Document:
The first man to set foot on the moon Tuesday penned a letter that rips President Barack Obama's new space program.
Neil Armstrong, along with ex-Apollo commanders James Lovell and Eugene Cernan, wrote the letter that says the initiative prevents the U.S. from realizing its potential in terms of manned space exploration.
The President came down here in his campaign and told these 15,000 workers here at the Space Center that if they would vote for him, that he would protect their jobs. 9,000 of them are about to lose their job.
Being the coward that he is, NOT ONE space worker from the port was invited to attend his speech today. I guess he was afraid that he might get heckled and booed for his decision to gut the program.
My son and his freinds, all 18-20, were talking about this today. They seemed enthuastic about the changes for whatever reason. They are much more science minded than me, I don't have a clue about any of this.
Being the coward that he is, NOT ONE space worker from the port was invited to attend his speech today. I guess he was afraid that he might get heckled and booed for his decision to gut the program.
Would you rather he fund it and raise taxes to fund it? If you want to criticize anyone for gutting NASA, look to Ford, and Nixon.
You complain about him gutting a program. Would you rather he hikes taxes to pay for it?
I have a gut feeling you would criticize him for anything, just because he has a D after his name, or he's black. I can't tell where your bias is, but it becomes more evident with each post.
“This isn’t a step backwards,” Jim Kohlenberger, chief of staff at the White House Office of Science and Technology Policy, said to BBC News. “I think the step backwards was trying to recreate the Moon landings of 40 years ago using largely yesterday’s technology, instead of game-changing new technology that can take us further, faster and more affordably into space.”

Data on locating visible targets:
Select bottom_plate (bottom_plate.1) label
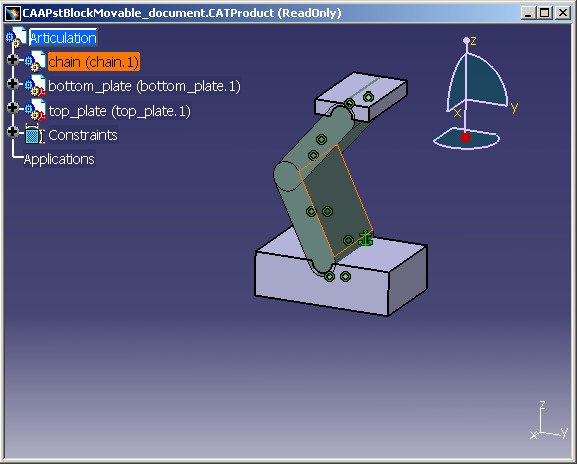[x=144, y=86]
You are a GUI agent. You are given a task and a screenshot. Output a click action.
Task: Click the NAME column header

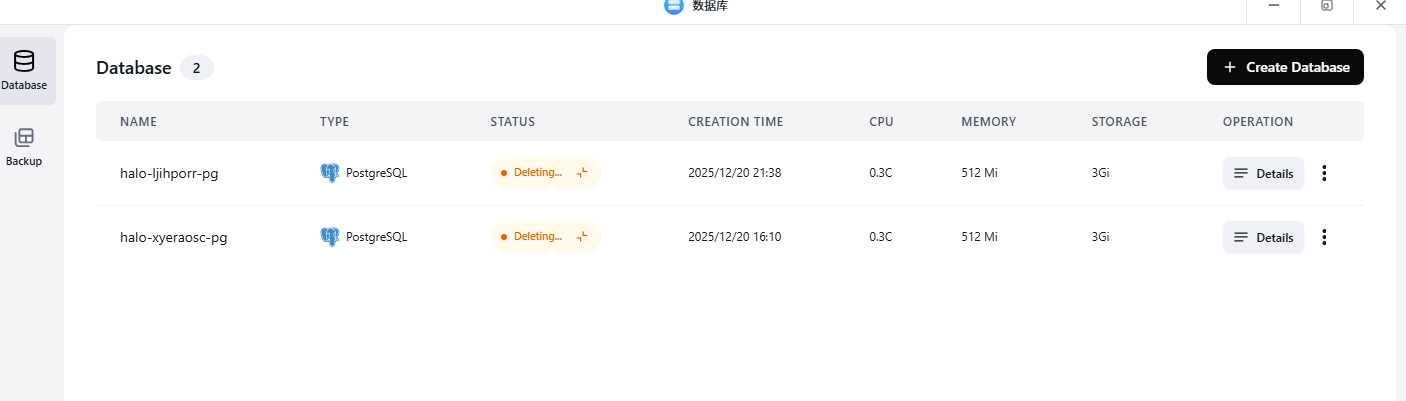click(x=138, y=122)
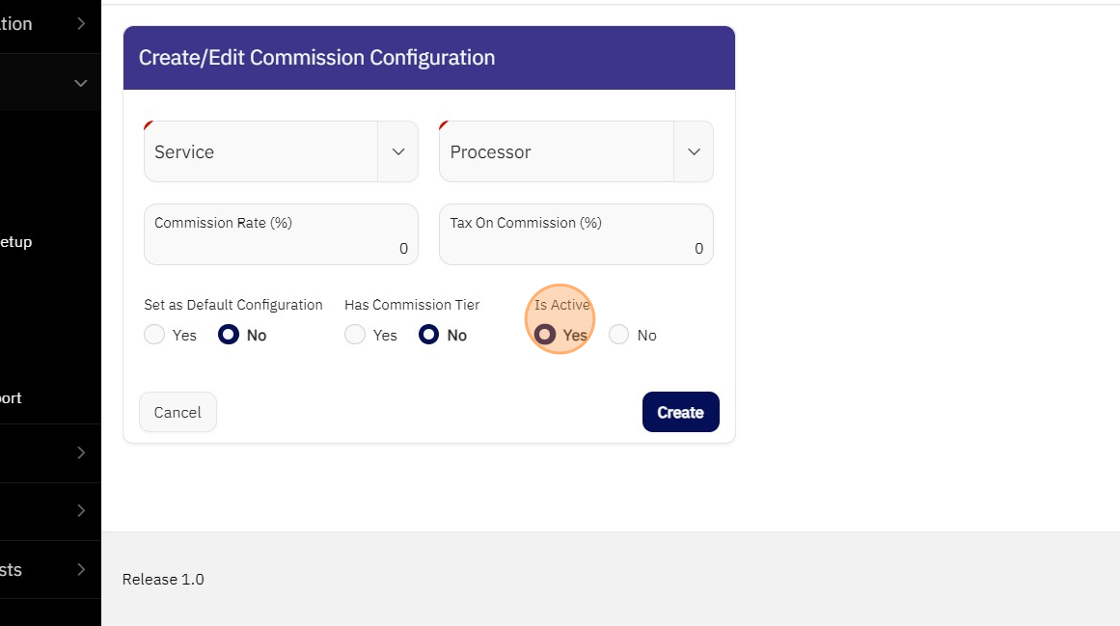Image resolution: width=1120 pixels, height=626 pixels.
Task: Open sidebar item ending in "port"
Action: pos(11,398)
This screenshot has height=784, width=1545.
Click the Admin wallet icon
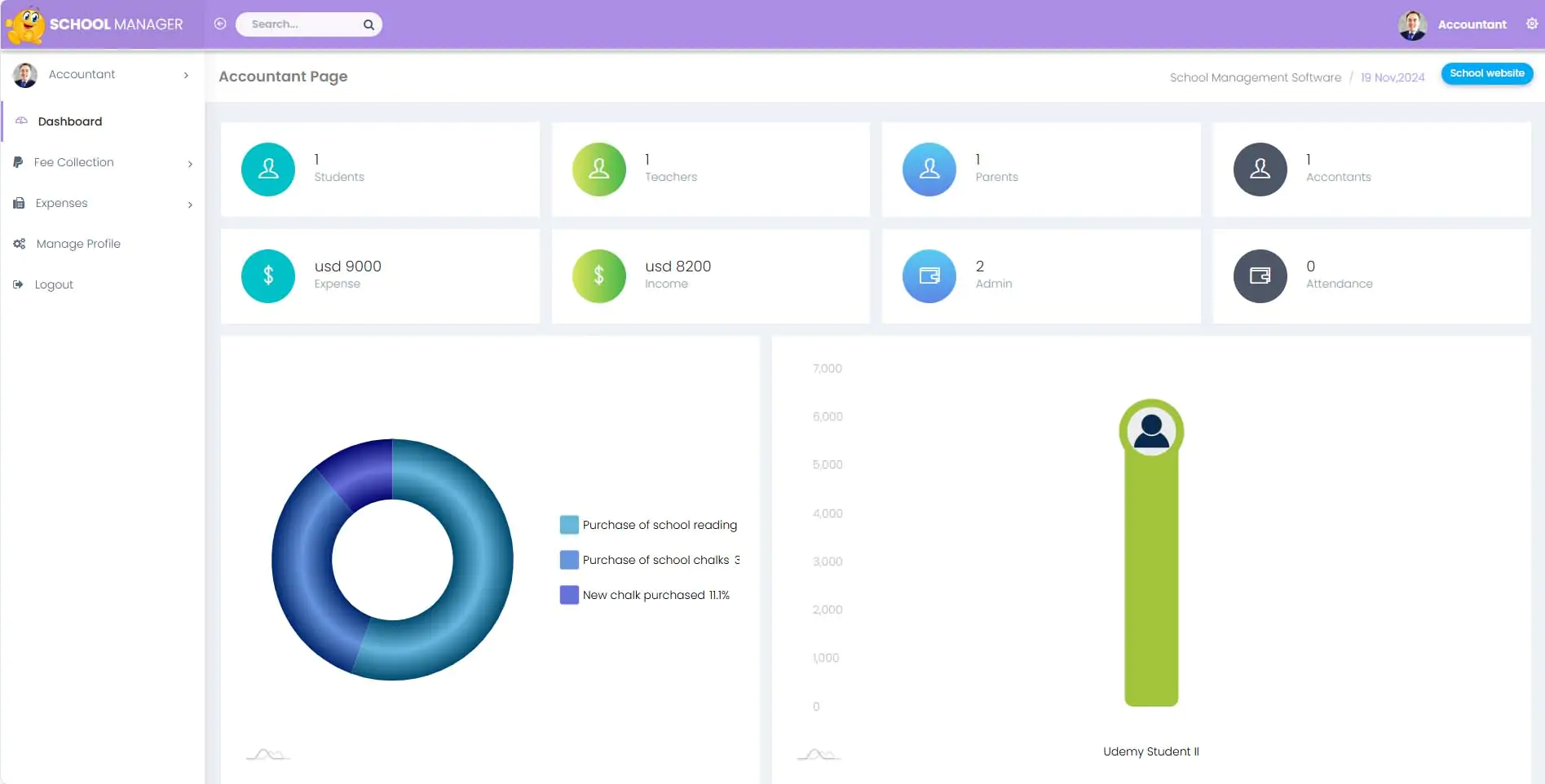pos(929,276)
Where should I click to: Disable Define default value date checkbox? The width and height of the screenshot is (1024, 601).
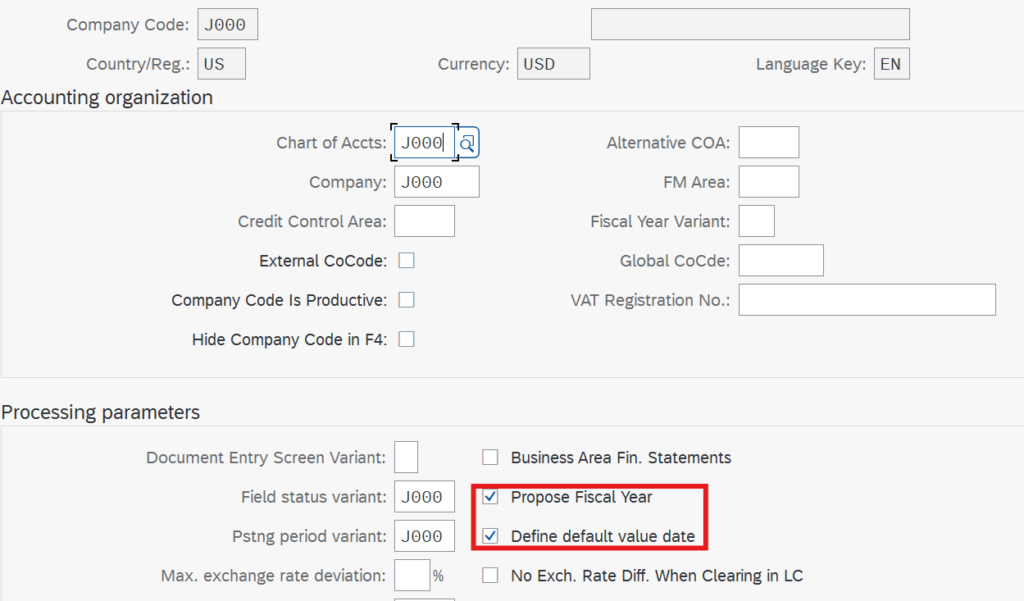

Written request:
According to the space program text above, which two former Apollo commanders wrote the letter together with Neil Armstrong?

Result below:
James Lovell and Eugene Cernan.